Ask the RCW Dietitian: White Vegetables

Are white vegetables like cauliflower less nutritious than more colorful ones like broccoli?

“Eat the rainbow” is a common suggestion from nutrition professionals to the public. No, it doesn’t have anything to do with Skittles – it’s a prompt to eat a variety of colorful fruits and vegetables, which then provide a variety of nutrients.

But what about white vegetables? There’s no white in the rainbow, so is there any reason to include them in our diet?

Actually, there are lots of reasons.

The foods that come to mind when white or colorless vegetables are discussed include cauliflower, onion, garlic, mushrooms, parsnips, and potatoes. Yes, potatoes are often classified as a “grain” nutritionally, but they’re another example of a nutrient-dense, colorless plant food.

Vitamin C is usually connected with foods like berries, citrus, and peppers, and rightfully so. But don’t forget to add cauliflower to that list! A one-cup serving of cauliflower has over 75% of our daily vitamin C needs, plus it’s rich in folate, vitamins K and B6, potassium, and fiber.

Onions are also great sources of vitamin C and fiber. Anthoxanthins are the pigments that give foods like onions and cauliflower their whitish hue, and these are beneficial as antioxidants preventing cellular damage throughout the body.

Since we usually don’t eat large portions of garlic, we don’t obtain a large amount of vitamins or minerals from it. That being said, there’s evidence from the National Cancer Institute that it may have meaningful anti-cancer properties.

Mushrooms aren’t even technically plants, but they are usually put under the vegetable category when it comes to food.
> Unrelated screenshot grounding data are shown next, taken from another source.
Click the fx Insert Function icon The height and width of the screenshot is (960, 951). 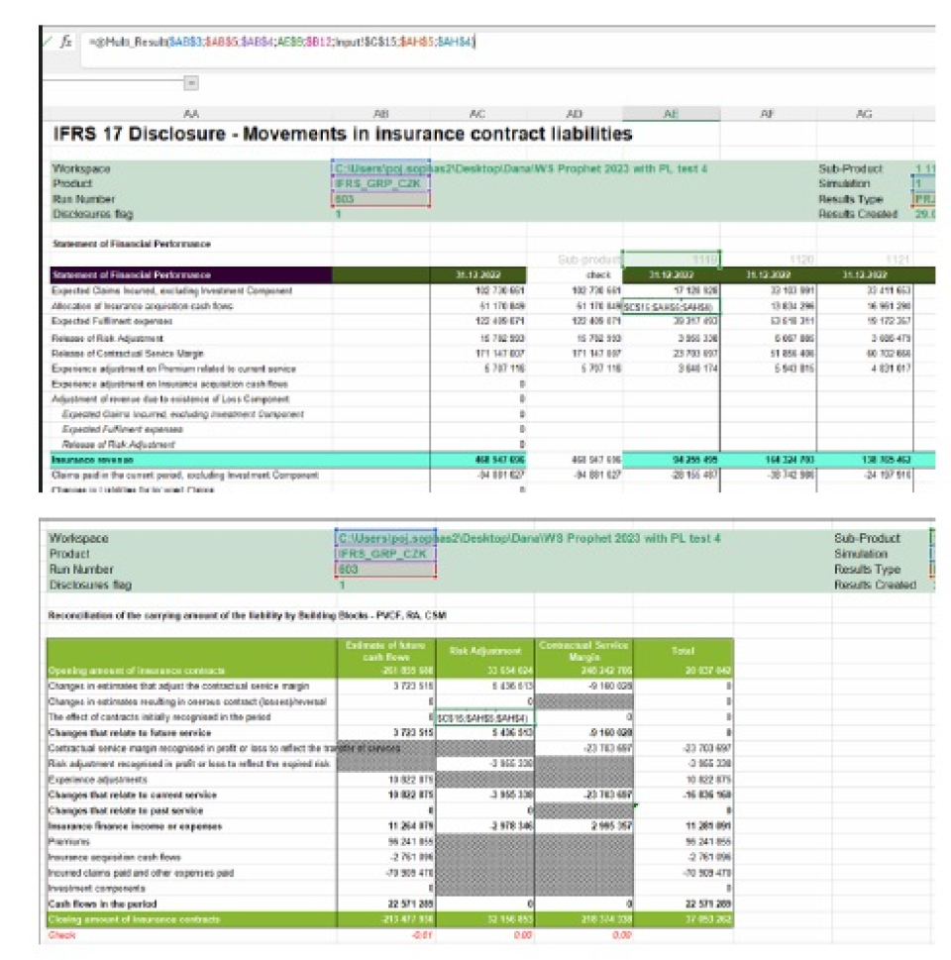click(66, 43)
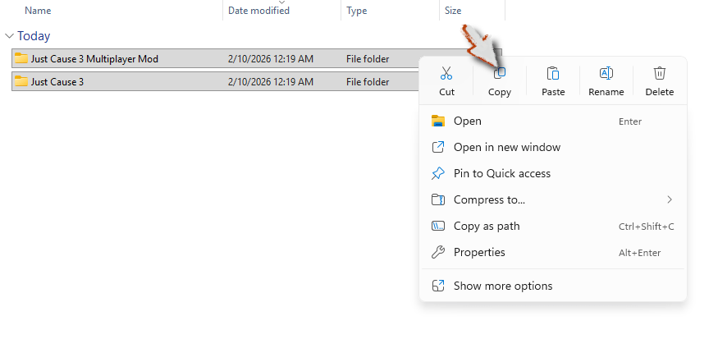Click the Delete trash icon
The width and height of the screenshot is (718, 339).
[x=660, y=73]
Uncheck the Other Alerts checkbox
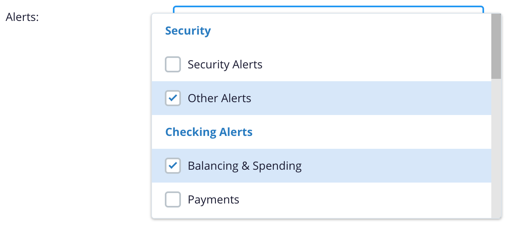The image size is (509, 226). [173, 98]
There are lots of varieties of edible mushrooms, but generally they are higher in protein than most vegetables as well as rich in potassium, vitamin D, and several B vitamins.

Pale-colored root vegetables like parsnips and potatoes may be higher in carbohydrates (and therefore calories) than most of their colorful counterparts, but they also provide large doses of potassium, vitamin C, B vitamins, phosphorus, and manganese.